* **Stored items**
=== Section Start ===

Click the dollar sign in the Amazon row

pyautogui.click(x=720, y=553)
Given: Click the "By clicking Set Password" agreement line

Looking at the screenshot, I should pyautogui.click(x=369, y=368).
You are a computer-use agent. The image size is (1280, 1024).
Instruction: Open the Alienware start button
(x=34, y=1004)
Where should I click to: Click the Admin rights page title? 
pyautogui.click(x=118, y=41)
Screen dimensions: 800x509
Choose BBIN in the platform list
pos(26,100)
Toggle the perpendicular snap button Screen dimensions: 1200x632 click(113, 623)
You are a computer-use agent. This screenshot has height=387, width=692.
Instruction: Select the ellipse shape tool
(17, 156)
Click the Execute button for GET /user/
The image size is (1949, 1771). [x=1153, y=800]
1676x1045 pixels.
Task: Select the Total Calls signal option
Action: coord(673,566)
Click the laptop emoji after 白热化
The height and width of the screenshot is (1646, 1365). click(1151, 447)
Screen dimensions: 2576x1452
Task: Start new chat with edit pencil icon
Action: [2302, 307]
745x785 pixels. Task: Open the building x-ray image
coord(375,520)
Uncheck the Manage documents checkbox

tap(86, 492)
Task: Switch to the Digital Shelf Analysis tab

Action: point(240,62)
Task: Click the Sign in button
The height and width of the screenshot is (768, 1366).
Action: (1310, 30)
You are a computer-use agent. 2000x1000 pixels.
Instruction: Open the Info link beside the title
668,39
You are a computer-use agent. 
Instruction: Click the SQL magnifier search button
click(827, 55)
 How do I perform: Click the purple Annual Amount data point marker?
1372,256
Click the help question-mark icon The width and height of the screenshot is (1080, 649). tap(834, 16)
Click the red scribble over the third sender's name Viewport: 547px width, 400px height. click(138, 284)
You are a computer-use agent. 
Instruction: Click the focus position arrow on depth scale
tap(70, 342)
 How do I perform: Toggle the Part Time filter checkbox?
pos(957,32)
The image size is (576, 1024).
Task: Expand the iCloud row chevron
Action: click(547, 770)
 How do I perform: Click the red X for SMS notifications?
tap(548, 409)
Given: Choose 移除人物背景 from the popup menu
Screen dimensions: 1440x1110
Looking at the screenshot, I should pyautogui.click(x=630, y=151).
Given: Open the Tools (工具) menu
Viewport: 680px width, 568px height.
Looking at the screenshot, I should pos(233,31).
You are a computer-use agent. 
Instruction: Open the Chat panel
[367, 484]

=== Section End ===

* **ASSIGNMENT**
Copy all lines of the records in which the string "menu" can be found.

* **TASK RESPONSE**
Given: Choose 移除人物背景 from the popup menu
Given: Open the Tools (工具) menu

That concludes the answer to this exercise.